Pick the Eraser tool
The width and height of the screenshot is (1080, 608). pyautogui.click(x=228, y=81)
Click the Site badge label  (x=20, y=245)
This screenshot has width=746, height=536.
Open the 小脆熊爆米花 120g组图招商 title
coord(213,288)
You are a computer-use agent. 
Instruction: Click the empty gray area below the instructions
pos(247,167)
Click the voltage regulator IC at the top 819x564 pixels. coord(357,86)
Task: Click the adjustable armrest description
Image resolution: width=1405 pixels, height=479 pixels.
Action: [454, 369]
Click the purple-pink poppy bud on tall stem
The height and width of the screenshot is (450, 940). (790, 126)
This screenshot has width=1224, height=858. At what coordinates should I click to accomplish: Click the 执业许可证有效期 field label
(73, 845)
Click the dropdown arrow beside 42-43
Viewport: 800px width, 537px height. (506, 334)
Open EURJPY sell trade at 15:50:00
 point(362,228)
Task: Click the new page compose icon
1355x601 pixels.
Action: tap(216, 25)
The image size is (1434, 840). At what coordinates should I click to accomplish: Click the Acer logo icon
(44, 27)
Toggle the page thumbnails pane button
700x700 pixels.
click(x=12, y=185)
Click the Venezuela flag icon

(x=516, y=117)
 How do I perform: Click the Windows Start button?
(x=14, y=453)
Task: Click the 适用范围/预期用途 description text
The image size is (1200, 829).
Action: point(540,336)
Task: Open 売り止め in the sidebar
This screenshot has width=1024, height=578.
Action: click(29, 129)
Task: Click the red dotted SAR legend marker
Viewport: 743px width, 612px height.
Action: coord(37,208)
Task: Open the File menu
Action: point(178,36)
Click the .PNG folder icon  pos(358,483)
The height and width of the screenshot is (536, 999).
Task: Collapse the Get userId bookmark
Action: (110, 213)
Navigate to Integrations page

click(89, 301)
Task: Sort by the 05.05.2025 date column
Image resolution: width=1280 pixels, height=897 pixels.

_Problem_: Rewrite the entries from the first line through the line containing "Click the voltage", replacing "title" with "heading" and leaving all else unchanged.

_Answer to this problem_:
Pick the Eraser tool
The width and height of the screenshot is (1080, 608). pyautogui.click(x=228, y=81)
Click the Site badge label  (x=20, y=245)
This screenshot has width=746, height=536.
Open the 小脆熊爆米花 120g组图招商 heading
coord(213,288)
You are a computer-use agent. 
Instruction: Click the empty gray area below the instructions
pos(247,167)
Click the voltage regulator IC at the top 819x564 pixels. coord(357,86)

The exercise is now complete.